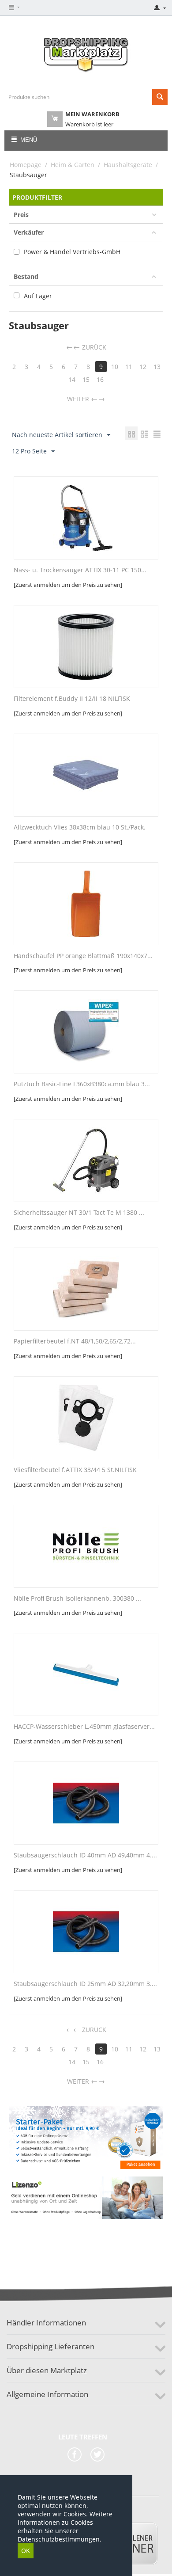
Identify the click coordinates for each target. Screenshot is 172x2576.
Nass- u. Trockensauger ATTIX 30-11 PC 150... (80, 570)
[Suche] (160, 97)
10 (114, 366)
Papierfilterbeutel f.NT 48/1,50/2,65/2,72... (75, 1341)
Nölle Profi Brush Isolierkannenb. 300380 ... (77, 1598)
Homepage (25, 164)
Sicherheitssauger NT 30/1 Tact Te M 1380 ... (79, 1213)
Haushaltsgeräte (128, 164)
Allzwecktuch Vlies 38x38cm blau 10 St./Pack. (80, 827)
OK (25, 2550)
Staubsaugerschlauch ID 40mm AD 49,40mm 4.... (85, 1855)
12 (142, 366)
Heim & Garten (72, 164)
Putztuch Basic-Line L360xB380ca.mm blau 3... (82, 1084)
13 (157, 366)
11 (128, 366)
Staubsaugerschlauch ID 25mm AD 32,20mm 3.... (85, 1984)
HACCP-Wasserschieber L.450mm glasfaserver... (84, 1727)
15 (86, 379)
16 (100, 379)
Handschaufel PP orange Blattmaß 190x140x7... (83, 956)
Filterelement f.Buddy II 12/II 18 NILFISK (72, 699)
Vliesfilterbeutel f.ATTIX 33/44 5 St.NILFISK (75, 1470)
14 (71, 379)
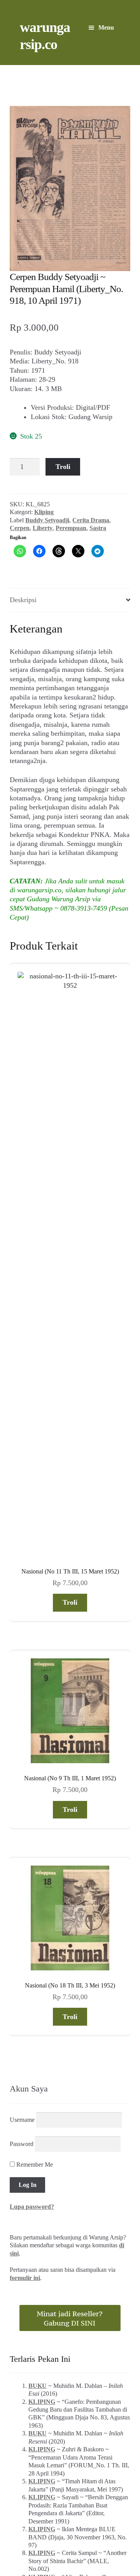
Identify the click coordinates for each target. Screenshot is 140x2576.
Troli (63, 466)
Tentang (26, 2526)
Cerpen (20, 528)
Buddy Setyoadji (47, 520)
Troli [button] (70, 1123)
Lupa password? (32, 1727)
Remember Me (34, 1685)
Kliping (44, 512)
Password (21, 1664)
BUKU (37, 1906)
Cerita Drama (90, 520)
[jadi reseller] (70, 1838)
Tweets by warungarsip (41, 2160)
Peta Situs (58, 2526)
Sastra (97, 528)
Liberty (42, 528)
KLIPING (41, 1922)
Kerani (87, 2526)
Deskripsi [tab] (23, 600)
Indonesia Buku (69, 2517)
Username (22, 1640)
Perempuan (71, 528)
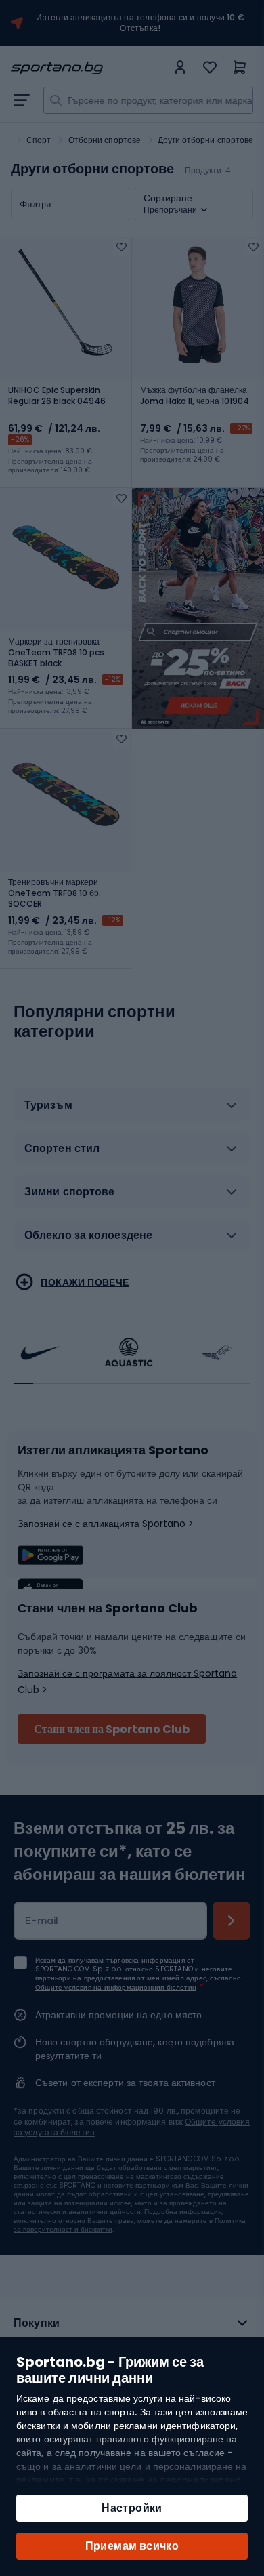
━━━━━━━━━━━━━━━━
AIM OF THE TASK: Every line of the data above should be repeated exactly. Omit the pictures.

OUTPUT:
Identify the click coordinates for each target. Screenshot is 172x2576.
Nass- u. Trockensauger ATTIX 30-11 PC 150... (80, 570)
[Suche] (160, 97)
10 (114, 366)
Papierfilterbeutel f.NT 48/1,50/2,65/2,72... (75, 1341)
Nölle Profi Brush Isolierkannenb. 300380 ... (77, 1598)
Homepage (25, 164)
Sicherheitssauger NT 30/1 Tact Te M 1380 ... (79, 1213)
Haushaltsgeräte (128, 164)
Allzwecktuch Vlies 38x38cm blau 10 St./Pack. (80, 827)
OK (25, 2550)
Staubsaugerschlauch ID 40mm AD 49,40mm 4.... (85, 1855)
12 (142, 366)
Heim & Garten (72, 164)
Putztuch Basic-Line L360xB380ca.mm blau 3... (82, 1084)
13 (157, 366)
11 (128, 366)
Staubsaugerschlauch ID 25mm AD 32,20mm 3.... (85, 1984)
HACCP-Wasserschieber L.450mm glasfaserver... (84, 1727)
15 (86, 379)
16 (100, 379)
Handschaufel PP orange Blattmaß 190x140x7... (83, 956)
Filterelement f.Buddy II 12/II 18 NILFISK (72, 699)
Vliesfilterbeutel f.ATTIX 33/44 5 St.NILFISK (75, 1470)
14 (71, 379)
Identify the click coordinates for each target. Screenshot is 140x2576.
Troli (63, 466)
Tentang (26, 2526)
Cerpen (20, 528)
Buddy Setyoadji (47, 520)
Troli [button] (70, 1123)
Lupa password? (32, 1727)
Remember Me (34, 1685)
Kliping (44, 512)
Password (21, 1664)
BUKU (37, 1906)
Cerita Drama (90, 520)
[jadi reseller] (70, 1838)
Tweets by warungarsip (41, 2160)
Peta Situs (58, 2526)
Sastra (97, 528)
Liberty (42, 528)
KLIPING (41, 1922)
Kerani (87, 2526)
Deskripsi [tab] (23, 600)
Indonesia Buku (69, 2517)
Username (22, 1640)
Perempuan (71, 528)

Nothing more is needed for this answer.